• **Directions for this task**: Reproduce the lines of the records below verbatim, from the beginning of the records up to and including the line that contains "This screenshot has width=1505, height=812.". Provide only those lines.

• **Raw data**:
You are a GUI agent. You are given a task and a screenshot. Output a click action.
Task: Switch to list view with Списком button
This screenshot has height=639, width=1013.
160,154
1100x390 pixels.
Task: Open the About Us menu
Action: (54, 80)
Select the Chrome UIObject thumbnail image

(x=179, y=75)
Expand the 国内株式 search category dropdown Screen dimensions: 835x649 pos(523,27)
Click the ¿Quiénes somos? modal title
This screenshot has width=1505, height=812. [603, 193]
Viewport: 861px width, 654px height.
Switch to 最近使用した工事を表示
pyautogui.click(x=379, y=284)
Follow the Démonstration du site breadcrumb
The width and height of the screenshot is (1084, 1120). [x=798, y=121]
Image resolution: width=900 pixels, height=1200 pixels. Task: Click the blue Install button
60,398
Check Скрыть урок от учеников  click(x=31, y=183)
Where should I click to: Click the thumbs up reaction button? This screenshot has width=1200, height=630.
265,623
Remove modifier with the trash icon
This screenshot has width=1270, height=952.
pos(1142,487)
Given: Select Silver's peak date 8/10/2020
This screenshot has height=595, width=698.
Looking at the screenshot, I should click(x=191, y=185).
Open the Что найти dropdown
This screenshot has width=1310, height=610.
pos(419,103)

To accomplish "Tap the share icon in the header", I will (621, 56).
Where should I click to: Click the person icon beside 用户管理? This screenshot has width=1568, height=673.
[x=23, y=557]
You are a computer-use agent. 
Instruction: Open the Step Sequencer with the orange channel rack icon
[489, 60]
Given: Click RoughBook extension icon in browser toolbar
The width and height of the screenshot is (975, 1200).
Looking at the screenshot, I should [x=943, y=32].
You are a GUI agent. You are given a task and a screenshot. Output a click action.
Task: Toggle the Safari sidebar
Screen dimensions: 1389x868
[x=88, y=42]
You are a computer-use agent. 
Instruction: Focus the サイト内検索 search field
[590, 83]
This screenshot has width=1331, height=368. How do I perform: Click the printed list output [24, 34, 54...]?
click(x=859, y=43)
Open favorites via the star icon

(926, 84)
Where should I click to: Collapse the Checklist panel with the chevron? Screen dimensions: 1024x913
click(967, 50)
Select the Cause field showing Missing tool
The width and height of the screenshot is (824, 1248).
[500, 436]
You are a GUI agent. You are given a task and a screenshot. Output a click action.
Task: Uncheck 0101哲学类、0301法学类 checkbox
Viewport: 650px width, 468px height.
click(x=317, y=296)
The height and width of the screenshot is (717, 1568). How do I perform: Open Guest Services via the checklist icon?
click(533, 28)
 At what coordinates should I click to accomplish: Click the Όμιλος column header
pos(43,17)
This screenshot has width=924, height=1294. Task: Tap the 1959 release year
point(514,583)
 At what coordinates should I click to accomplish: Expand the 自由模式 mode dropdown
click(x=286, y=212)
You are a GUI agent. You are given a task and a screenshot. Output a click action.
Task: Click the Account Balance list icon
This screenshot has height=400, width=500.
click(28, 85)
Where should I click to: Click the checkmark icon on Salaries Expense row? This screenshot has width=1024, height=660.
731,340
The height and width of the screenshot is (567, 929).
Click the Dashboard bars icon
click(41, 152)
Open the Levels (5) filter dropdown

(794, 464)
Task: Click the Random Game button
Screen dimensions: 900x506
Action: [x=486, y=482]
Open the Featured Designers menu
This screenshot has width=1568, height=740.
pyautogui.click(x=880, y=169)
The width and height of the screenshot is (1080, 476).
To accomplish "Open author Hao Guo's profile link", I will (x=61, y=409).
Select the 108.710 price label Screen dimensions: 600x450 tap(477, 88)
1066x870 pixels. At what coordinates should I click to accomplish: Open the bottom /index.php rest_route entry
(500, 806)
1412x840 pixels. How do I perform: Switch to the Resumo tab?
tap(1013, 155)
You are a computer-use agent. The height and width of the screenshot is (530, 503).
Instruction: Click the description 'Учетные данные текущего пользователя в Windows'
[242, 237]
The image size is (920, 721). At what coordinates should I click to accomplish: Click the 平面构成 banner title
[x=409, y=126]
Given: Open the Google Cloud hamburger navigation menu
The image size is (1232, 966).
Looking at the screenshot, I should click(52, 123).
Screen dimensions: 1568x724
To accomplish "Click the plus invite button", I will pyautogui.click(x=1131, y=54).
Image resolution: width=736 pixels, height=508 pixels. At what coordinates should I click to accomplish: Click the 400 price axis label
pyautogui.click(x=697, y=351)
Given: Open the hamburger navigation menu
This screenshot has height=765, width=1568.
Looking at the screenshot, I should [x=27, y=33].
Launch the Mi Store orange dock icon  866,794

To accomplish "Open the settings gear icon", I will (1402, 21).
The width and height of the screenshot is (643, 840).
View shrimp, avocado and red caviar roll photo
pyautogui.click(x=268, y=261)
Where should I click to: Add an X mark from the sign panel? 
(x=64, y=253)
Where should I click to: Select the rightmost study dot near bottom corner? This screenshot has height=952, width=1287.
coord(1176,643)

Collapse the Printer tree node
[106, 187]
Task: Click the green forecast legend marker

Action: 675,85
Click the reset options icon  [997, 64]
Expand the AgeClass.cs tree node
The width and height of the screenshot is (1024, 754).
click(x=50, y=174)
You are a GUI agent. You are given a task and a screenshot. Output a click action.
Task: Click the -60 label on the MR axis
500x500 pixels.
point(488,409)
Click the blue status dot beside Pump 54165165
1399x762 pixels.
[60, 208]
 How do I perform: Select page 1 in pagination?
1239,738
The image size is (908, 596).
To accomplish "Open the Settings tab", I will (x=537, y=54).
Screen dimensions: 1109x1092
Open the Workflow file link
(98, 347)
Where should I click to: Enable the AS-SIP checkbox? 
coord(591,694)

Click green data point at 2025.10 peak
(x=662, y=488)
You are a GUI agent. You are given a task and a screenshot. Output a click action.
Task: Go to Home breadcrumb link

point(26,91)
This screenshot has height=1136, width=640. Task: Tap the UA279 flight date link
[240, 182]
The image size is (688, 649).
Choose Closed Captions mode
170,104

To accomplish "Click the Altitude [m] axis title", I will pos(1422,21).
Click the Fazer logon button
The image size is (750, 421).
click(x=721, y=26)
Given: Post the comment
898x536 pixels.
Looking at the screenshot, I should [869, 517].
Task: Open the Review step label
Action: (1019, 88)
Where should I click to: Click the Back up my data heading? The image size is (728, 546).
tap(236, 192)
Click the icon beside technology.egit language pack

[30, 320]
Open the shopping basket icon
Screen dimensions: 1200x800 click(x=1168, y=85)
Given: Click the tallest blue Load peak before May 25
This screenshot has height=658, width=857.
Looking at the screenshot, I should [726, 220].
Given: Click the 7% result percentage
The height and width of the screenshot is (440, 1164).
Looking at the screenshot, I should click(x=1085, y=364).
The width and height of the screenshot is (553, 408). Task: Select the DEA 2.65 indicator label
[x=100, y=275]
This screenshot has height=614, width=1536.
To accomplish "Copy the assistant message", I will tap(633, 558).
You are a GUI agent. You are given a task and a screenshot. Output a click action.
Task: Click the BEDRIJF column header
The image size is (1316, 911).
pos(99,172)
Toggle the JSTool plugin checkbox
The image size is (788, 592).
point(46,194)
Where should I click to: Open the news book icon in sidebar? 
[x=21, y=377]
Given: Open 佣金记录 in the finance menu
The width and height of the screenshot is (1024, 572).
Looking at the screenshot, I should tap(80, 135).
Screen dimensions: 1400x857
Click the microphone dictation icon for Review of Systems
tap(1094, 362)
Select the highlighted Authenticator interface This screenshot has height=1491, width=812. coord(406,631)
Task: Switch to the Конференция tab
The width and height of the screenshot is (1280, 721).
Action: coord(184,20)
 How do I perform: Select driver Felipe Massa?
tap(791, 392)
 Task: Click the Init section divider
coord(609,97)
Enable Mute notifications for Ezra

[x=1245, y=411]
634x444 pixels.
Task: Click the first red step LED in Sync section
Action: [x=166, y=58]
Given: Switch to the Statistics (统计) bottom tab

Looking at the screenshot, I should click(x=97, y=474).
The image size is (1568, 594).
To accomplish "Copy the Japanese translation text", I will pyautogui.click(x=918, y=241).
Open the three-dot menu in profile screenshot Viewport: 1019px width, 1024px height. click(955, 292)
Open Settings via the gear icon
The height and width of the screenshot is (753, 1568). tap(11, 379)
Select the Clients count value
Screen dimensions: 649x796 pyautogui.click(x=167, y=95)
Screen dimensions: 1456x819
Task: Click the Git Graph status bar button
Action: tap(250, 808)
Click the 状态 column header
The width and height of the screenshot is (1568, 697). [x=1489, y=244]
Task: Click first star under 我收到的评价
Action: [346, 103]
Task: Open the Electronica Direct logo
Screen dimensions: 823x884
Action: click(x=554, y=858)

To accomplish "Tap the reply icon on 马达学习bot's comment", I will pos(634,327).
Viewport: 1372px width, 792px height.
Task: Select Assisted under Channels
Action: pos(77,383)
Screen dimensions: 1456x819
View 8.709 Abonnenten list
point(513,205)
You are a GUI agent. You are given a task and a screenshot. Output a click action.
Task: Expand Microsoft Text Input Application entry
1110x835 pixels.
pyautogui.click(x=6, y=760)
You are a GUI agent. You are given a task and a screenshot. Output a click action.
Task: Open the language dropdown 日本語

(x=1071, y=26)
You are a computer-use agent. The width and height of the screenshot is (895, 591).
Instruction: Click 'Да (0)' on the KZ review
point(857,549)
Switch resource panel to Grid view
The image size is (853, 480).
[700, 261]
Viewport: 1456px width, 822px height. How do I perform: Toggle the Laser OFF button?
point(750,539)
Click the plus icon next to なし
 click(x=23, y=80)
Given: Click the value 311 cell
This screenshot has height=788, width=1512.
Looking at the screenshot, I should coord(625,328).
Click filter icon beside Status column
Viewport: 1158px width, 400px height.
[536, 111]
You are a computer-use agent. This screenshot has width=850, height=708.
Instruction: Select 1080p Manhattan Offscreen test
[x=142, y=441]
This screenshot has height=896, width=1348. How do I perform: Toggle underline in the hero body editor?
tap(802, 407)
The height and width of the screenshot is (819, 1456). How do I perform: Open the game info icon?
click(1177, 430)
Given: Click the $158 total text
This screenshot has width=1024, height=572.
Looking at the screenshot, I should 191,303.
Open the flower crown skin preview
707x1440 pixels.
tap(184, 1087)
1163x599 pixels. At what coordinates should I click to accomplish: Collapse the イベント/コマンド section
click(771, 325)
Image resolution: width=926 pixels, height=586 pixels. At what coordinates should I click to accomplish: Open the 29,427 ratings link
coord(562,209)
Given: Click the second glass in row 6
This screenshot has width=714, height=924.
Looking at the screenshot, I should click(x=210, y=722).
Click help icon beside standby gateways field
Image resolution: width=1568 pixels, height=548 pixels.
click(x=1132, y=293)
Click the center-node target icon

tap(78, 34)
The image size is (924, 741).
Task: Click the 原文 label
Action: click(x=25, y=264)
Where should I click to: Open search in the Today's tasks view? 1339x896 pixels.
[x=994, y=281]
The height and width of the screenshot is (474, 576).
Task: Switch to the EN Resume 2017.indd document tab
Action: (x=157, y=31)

• **Correct result**:
You are a GUI agent. You are given a task and a screenshot. Output a click action.
Task: Switch to list view with Списком button
This screenshot has height=639, width=1013.
160,154
1100x390 pixels.
Task: Open the About Us menu
Action: (54, 80)
Select the Chrome UIObject thumbnail image

(x=179, y=75)
Expand the 国内株式 search category dropdown Screen dimensions: 835x649 pos(523,27)
Click the ¿Quiénes somos? modal title
This screenshot has width=1505, height=812. [603, 193]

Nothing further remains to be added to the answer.